**Petunjuk Latihan:** Lanjutkan teks tentang mina padi di Kabupaten Bandung, dimulai setelah kalimat terakhirnya.

**Kutipan:**

****************

Bagi Pemerintahan Kabupaten Bandung, mina padi telah menjelma menjadi salah satu upaya meningkatkan kesejahteraan petani tanpa harus memperluas lahan sawah. Bahkan, pendapatan yang diperoleh dari mina padi sering kali lebih besar dari komoditas utama.

Namun, data Dinas Peternakan dan Perikanan Kabupaten Bandung menyebutkan, baru 8.000 hektar lahan pertanian yang memanfaatkan mina padi. Ini baru 12,3 persen dari total lahan pertanian di wilayah itu yang mencapai 65.000 hektar.

Itu sebabnya Bupati Bandung Dadang Naser menjadikan mina padi sebagai salah satu cara menyejahterakan masyarakat setempat yang mutu airnya masih terjaga. “Mina padi menjadi salah satu alternatif menggantikan Bojongsoang yang beralih fungsi. Dengan demikian, produksi ikan air tawar Kabupaten Bandung bisa terjaga,” ujarnya.

Untuk program mina padi 2011, Pemkab Bandung menganggarkan Rp 100 juta dari APBD Kabupaten Bandung dan Rp 1 miliar dari APBN. Dana itu hampir semuanya digunakan untuk pengadaan benih ikan dan peningkatan kualitas benih melalui balai benih ikan. Bahkan, akan diupayakan dana tambahan untuk mina padi melalui APBD perubahan serta alokasi dana tanggung jawab sosial perusahaan (CSR).

****************

**Data Mentah:**
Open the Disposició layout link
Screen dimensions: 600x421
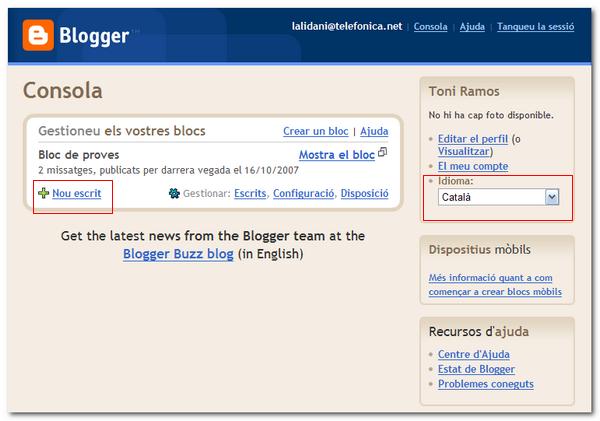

****************

**Hasil Latihan:**
Asep Sukarsa yang menjadi pembenih sejak tahun 1991 meminta pemerintah memfokuskan bantuan kepada bandar ikan. Alasannya, bandar menjadi muara dari pembenih, petani mina padi, serta pembesaran ikan. Bandar yang didukung modal kuat akan lebih efektif menyediakan bantuan kepada petani dalam bentuk pinjaman lunak, penyerapan benih ikan lebih tinggi, dan memiliki daya tawar untuk menjual ikan ke pemilik kolam pembesaran.

“Sudah bukan zamannya lagi bandar dan petani bermusuhan. Yang ada sekarang, semua saling bekerja sama,” kata Asep. (DIDIT PE RAHARDJO DAN M KURNIAWAN)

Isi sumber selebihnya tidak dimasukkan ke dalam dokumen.